A big jigsaw puzzle with millions of pieces each one different. We have tried systems that try and paint them all the same colour, the colour of a nation. yet each time we do this the original colours of each piece bleed through. These are the local identities that political regimes try and try again to repress yet they continue and resurge again and again.
The puzzle is fractal and scales, we can dive into an individual piece and inside we find more pieces and again each one is different, that’s us as individuals each person different from the next. Yet we try and work with policies that deny this and because they ignore this fundamental characteristic they are flawed. Yet we try and try again, electing new leaders who promise to run the whole nation whilst ignoring the fact that the one size fits all policies fail, each time.
Take farming as a case in point, farmers across Europe are protesting against conditions imposed on them by centralised governments many of which were developed by the European commission.

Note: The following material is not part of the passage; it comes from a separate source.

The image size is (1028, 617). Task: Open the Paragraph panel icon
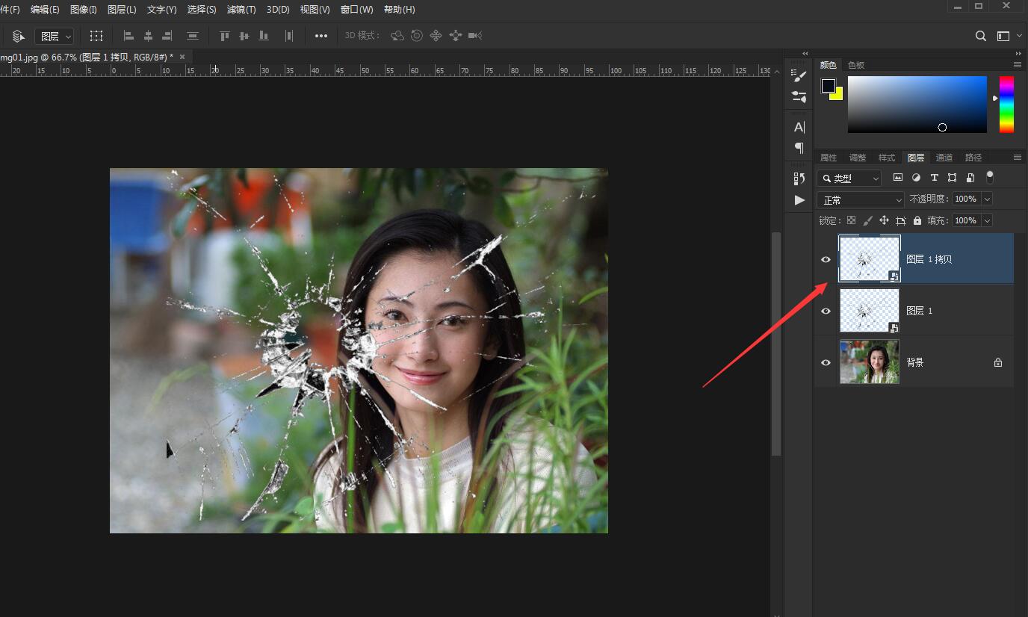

A look at these policies reveals their lack of appreciation that conditions in one part of a country are fundamentally different to another part. I’m involved with two projects in France, one in the south-east Ardèche region the other in the far west, in Brittany. The first is at 600 metres altitude featuring deep valleys and steeps hills, which have been terraced over generations, the second is at 20 metres altitude, an undulating where terraces are not needed. The soils are different, the climates, the weather, the people too.

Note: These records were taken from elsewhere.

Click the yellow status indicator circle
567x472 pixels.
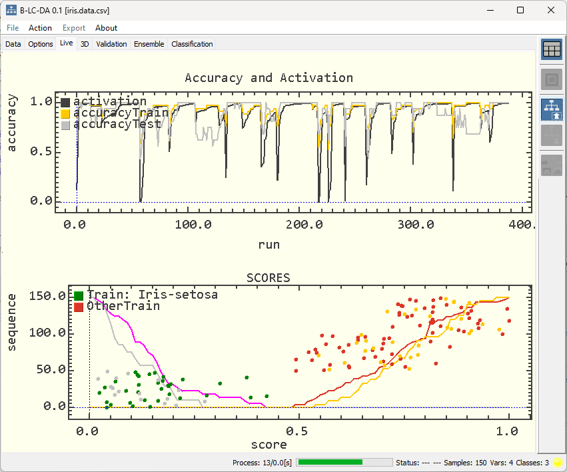(557, 461)
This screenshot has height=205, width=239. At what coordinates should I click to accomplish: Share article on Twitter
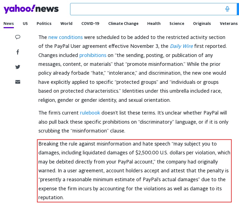pyautogui.click(x=18, y=67)
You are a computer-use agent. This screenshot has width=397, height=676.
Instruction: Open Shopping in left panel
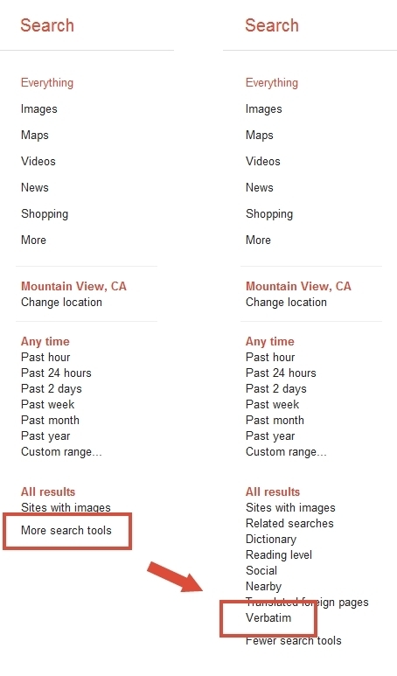tap(45, 214)
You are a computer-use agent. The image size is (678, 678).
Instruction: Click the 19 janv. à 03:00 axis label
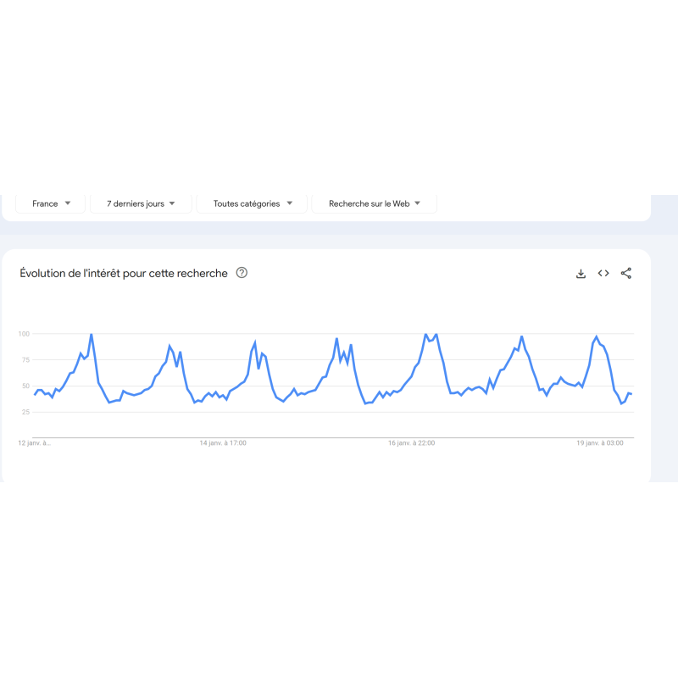point(600,442)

A 15 minute drive southwards from the place in Ardèche and the vegetation changes abruptly and becomes much more Mediterranean. Drive the same time north from the project in Brittany and we arrive at the coast. I cannot use the same growing techniques or planting times in both places, the Ardèche gets much hotter and drier than Brittany. It also gets colder, the hills rise up steeply around the project and a 10 minute drive takes us up to over 1000 metres, these hills were once covered by deep snow each cold season, over the last few years this has changed, this year and the last there was little snow.
I have friends who can easily digest Jerusalem artichokes, others who just get bloated. Another friend was recommended chamomile tea to help him sleep, it gave him a massive headache and stopped him sleeping (he tried it several times to confirm!). Zoom again inside the fractal puzzle, inside each person and again diversity rules. Two identical twins are born with different microbiomes, often with only 30% similarity, despite having developed in the same environment. The butterfly effect, tiny differences are amplified through the system to become bigger ones, in the womb and after.

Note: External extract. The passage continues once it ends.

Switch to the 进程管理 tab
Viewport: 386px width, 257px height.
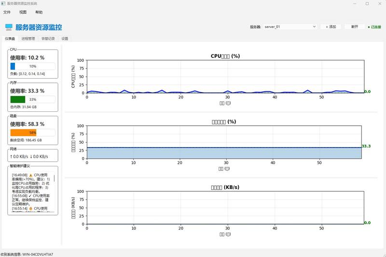coord(28,39)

Understanding that diversity rules at all scales reveals the dangers inherent in trying to paint the whole thing the same colour. The old ‘one size fits all’ paradigm has been shifting in some areas to be replaced by a more adapted ‘diversity rules paradigm’. Medical research is heading this way having understood that a pill will do one thing to one person and something else to another. Society has seen some changes too, the old binary woman/man, male/female point of view has been changed by the younger generations to be more inclusive of our inherent gender diversities.
One of the problems with the jigsaw metaphor is that it gives a static image when the opposite is the case. Understanding and comprehending diversity also means appreciating fully that it is all dynamic and that change is a fundamental characteristic of all systems. Diversity, adaptation and the interdependencies between organisms produce dynamically systems. Riding a bicycle is a dynamical system, stop and we struggle to not fall over, keep moving and balance is easier and of course we continually have to adjust how hard we pedal, how we steer and all the other little constant changes we have to make.
In a dynamical, changing, adapting and diverse world we try and impose and maintain rigid structures and force them onto each new generation. We continue to believe that a political party can form a government that can manage a nation that is a mosaic of diverse micro-regions inhabited by individuals each one different to their neighbours. We insist on dividing things into one thing or another when in reality they are on a sliding scale. Someone may be quite conservative when shopping for food, always tending to buy the same things, that same person may be much more willing to try new things when invited to a friends house or in a restaurant. The binary conservative/progressive analysis is flawed as, within a group, someone may be very conservative and someone else extremely progressive, most people will find themselves somewhere around the middle.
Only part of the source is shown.